Why does capacity drop with a larger load center?
Physics. The forklift's counterweight is balanced for a load centered 24" from the fork face. Move the center of gravity outward and the lever arm grows — the counterweight has less leverage, and the truck tips forward more easily. The derated capacity is what keeps the truck stable.
How do I measure load center?
Measure horizontally from the front face of the forks (not the heel, not the mast) to the center of gravity of your load. For a uniform load on a GMA pallet, the load center equals half the pallet depth — 24" for a 48"-deep pallet.
What's a safe margin?
OSHA recommends a 1.2× safety factor on derated capacity — so if the math says 4,630 lb, don't load more than 4,630 ÷ 1.2 = 3,858 lb.

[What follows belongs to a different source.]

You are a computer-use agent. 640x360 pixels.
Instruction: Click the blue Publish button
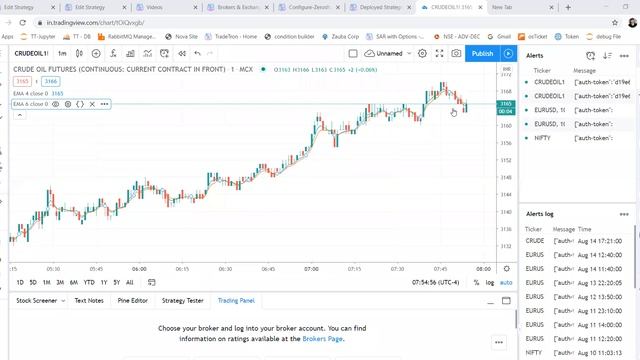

Our calculator applies this automatically.
Does lift height affect capacity too?
Yes — separately from load center. Most trucks derate capacity above 130-189". High-rise configurations (240"+) can lose 20-40% of rated capacity. Check the manufacturer's load chart on the data plate for your specific mast configuration.
Where do I find my truck's rated capacity?
On the data plate, bolted to the cab frame or dashboard. It shows: rated capacity, rated load center, mast height, attachments, serial number. Never operate a forklift without reading its current data plate — attachments change the rated capacity.